From The Preacher’s Pen – Do You Take Time to Pastor Your Pastor?
By Rev. Ralph T. Newell
During Hurricanes Harvey and Irma several pastors were criticized for not coming to the forefront and offering assistance as quickly as some people thought they should. This was broadcast on the media and twitter, etc. There are times when pastors need a pastor rather than criticism. October is designated as Pastor’s Appreciation Month. This would be a great time to begin to learn how to pastor your pastor.
Have you ever thought about who pastors your pastor? This could be your mission in life. Ask God to help you and equip you for this task. There are millions of members that pastors minister to day by day and week by week. Pastors preach and teach to feed your spirit. They baptize your children, bury your dead; they visit you and your family members when you are sick. Pastors counsel with you and visit your sons and daughters when they are in jail. Pastors are there to bring comfort when you are hurting; they nurture you when your marriage is rocky. They are there when husbands and wives leave you and children are left broken, etc; but, who is there to pastor the pastor?
Pastors hurt just like you hurt. Is it possible that you do not see your pastor as human, flesh and blood just as you are? Do you think that the pastor lives in heaven and is let down to earth on a fancy spiritual rope to take care or your and the world’s needs? These are thoughts to ponder, so I have some insights to share with you.

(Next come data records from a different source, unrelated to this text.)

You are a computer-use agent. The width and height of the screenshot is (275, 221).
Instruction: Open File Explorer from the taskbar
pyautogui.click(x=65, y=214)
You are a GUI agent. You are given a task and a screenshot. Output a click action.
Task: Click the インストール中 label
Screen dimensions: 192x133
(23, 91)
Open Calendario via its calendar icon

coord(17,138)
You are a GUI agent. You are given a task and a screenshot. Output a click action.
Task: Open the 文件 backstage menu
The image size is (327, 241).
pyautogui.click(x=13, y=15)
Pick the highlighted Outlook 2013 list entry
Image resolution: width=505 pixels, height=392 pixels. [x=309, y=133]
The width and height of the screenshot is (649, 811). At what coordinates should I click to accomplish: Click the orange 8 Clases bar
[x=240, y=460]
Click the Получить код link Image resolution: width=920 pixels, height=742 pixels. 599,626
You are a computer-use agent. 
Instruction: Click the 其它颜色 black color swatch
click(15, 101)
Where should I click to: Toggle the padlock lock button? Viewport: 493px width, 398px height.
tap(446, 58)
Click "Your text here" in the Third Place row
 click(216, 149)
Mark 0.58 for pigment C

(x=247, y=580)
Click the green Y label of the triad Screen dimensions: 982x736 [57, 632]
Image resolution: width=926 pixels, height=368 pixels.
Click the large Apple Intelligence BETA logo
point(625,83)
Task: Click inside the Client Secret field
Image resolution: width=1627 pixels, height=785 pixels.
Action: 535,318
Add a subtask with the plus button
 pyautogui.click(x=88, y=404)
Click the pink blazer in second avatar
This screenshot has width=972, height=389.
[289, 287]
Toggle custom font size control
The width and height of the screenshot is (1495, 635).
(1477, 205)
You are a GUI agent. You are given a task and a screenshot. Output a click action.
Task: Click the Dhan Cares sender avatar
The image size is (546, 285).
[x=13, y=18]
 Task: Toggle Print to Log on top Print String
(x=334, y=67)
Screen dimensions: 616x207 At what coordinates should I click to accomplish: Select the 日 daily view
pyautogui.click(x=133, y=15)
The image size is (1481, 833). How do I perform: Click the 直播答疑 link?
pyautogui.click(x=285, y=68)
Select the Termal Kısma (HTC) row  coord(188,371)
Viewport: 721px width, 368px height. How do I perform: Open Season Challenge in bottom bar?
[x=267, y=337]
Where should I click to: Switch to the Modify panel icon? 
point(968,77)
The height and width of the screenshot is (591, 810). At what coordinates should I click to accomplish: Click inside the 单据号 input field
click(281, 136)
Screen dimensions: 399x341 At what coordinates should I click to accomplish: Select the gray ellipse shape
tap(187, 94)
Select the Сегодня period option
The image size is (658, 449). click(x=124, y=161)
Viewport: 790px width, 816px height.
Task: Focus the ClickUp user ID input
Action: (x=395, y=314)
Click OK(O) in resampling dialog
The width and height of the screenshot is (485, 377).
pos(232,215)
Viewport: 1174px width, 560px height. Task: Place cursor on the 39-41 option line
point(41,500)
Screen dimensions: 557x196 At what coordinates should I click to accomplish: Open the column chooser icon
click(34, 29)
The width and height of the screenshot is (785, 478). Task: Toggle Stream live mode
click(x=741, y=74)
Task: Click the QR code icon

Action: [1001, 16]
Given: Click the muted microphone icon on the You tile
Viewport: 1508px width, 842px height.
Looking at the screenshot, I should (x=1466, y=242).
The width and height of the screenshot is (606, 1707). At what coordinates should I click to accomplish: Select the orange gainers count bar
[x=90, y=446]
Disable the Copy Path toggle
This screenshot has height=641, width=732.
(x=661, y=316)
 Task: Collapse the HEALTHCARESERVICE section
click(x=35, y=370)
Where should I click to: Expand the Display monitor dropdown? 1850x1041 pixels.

Let me begin with scriptural references: Jesus told his disciples; “My command is this: love each other as I have loved you. Greater love has no one than this: to lay down one’s life for one’s friends. You are my friends if you do what I command” (John 15:12-14 NIV). Was this directive from Jesus just for the disciples? I think not! The Apostle Paul, as a pastor, needed help and he refers to Christians who ministered to him. “I commend to you our sister Phoebe, a servant of the church in Cenchrea. I ask you to receive her in the Lord in a way worthy of saints and to give her any help she may need from you, for she has been a great to many people, including me. Greet Priscilla and Aquila my fellow workers in Christ Jesus. They risked their lives for me. Not only I but all the churches of the Gentiles are grateful to them” (Romans 16:1-4 NIV).
Please take time to read Romans 12 for insights on ministering to each other and to your pastor as well. “Do not think of yourself more highly than you ought, but rather think of yourself with sober judgment, in accordance with the measure of faith God has given you” ( vs.3). “So in Christ we who are many form one body, and each member belongs to all the others” (vs. 5). When it comes to your gifts, “if it is serving, then serve; if it is teaching, then teach; if it is encouraging, then encourage; if it is contributing to the needs of others, do it generously; if it is leadership, let him govern diligently; if it is showing mercy let him do it cheerfully” (vss. 7-8). “Be devoted to one another in brotherly love. Honor one another above yourselves” (vs. 10 NIV). Your pastor needs you, “The elders who direct the affairs of the church well are worthy of double honor, especially those whose work is preaching and teaching” (1st Timothy 5:17 NIV).
Pastors and members, pastoring the pastor is a two- way street. The pastor has to have a spirit that will receive ministering from a parishioner. Pastors have to be humble enough to permit that relationship and trust from a member or members; to pastor the pastor does not have to be an ongoing relationship like the pastor has with the membership. Members you receive and receive but what do you give back? Do you ask your pastor, what can I do to help you in ministry and in your personal life? Why not ask the pastor if you can pray with him/her for the ministry and their family? Then pray with them out of love for God and them.
Members here are seven steps you may consider as you minister to your pastor. 1. Intercede in private prayer. 2. Make genuine contact with your pastor not to ask for anything but to offer yourself as a servant to him/her. 3. Ask your pastor what you can pray for with him/her? 4. Learn the power of confidentiality, what you share is between you, them, and God. 5. Seek direction from God on how to minister to your pastor. 6. Periodically call to check in and encourage your pastor. 7. Remember to personally pray with your pastor from time to time. One final word, sometimes just call your pastor and let him/her know that a certain part of the sermon was just what you needed to help you get through the week and then quote that part to him/her. Oh yes, a card expressing thanks to both the pastor and spouse is so very important in ministering to your God- given leaders. May God’s Power, Presence, Protection, Provision and Peace be Yours!